To round off the 'theoretical' part of Microeconomics +, I will consider four complications arising from the standard microeconomic:

1. Competitiveness - What does it means?;

2. Economic Equafinality - Marx meets Markets;

3. Imperfection Rules; and,

4. From General Equilibrium to Industrial Organization.


1. Competitiveness -What does it mean?

- altruism & philanthropy: Kenneth Boulding


2. Economic Equafinality

- Markets and Marx


3. Imperfection Rules

- the right angled cost curve & Microsoft


4. From General Equilibrium to Industrial Organization

General equilibrium analysis did not lead to the study of the economy as a whole.  Rather at the beginning of the 20th century, in the hands of Vifredo Pareto, it lead to 'welfare economics'.  With Keynes' General Theory in 1936, a new and distinct level of economic analysis emerged: macroeconomics, the study of the economy as a whole.  A compelling linkage between competition in one market and the economy as a whole had to wait until the late 1950s with the innovation of 'industrial organization' (IO) as a sub-discipline of economics.

IO is the brain-child of the late Joe Bain. His seminal work - Industrial Organization - was published in 1959 (Bain 1968).  Using IO, Bain began what has become an ongoing process within the economics profession of linking macroeconomics (the study of the economy as a whole) to microeconomics (consumer, producer and market theory) to better understand the way the 'real' world works.
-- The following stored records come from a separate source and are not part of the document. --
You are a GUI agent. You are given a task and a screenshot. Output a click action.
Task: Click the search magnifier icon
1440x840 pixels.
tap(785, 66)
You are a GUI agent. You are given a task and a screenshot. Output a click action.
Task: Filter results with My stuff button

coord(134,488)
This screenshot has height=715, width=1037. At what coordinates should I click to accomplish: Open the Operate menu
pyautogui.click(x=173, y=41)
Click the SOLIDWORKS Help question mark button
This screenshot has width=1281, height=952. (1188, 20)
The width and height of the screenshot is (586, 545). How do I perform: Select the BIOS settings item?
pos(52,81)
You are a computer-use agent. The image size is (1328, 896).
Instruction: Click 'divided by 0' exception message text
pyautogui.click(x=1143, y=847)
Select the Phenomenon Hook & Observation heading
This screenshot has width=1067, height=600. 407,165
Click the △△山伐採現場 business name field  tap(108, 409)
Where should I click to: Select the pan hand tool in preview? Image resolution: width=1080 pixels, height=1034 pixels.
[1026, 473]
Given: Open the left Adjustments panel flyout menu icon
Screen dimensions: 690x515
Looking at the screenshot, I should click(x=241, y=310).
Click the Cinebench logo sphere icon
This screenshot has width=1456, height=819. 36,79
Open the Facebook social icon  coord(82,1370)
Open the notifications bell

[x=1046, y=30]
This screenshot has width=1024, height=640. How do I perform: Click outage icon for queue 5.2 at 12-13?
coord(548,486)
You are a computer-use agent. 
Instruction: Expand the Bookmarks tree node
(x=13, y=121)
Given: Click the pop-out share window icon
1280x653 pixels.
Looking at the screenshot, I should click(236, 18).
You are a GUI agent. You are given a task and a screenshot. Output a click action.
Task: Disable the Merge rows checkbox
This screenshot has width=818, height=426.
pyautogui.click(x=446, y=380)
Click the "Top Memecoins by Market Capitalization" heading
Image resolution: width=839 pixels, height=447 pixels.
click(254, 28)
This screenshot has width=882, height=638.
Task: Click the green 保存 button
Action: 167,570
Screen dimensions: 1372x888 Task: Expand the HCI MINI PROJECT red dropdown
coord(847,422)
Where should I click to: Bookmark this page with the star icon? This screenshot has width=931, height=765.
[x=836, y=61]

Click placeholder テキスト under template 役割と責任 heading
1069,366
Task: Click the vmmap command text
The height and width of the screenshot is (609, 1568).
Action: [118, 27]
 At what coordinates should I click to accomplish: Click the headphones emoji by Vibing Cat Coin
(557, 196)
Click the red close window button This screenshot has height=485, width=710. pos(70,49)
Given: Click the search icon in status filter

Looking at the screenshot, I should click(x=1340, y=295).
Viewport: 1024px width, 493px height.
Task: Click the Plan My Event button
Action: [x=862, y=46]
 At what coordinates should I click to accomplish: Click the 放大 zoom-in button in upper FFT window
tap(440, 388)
The IO schema (Exhibit 1) consists of four parts.  First, basic conditions face an industry on the supply- (production) and demand-side (consumption) of the economic equation.  Second, an industry has a structure or organizational character.  Third, enterprise in an industry tend to follow typical patterns of conduct or behavior in adapting and adjusting to a specific but ever changing and evolving marketplace.  Fourth, an industry achieves varying levels of performance with respect to contemporary socio-economic-political goals.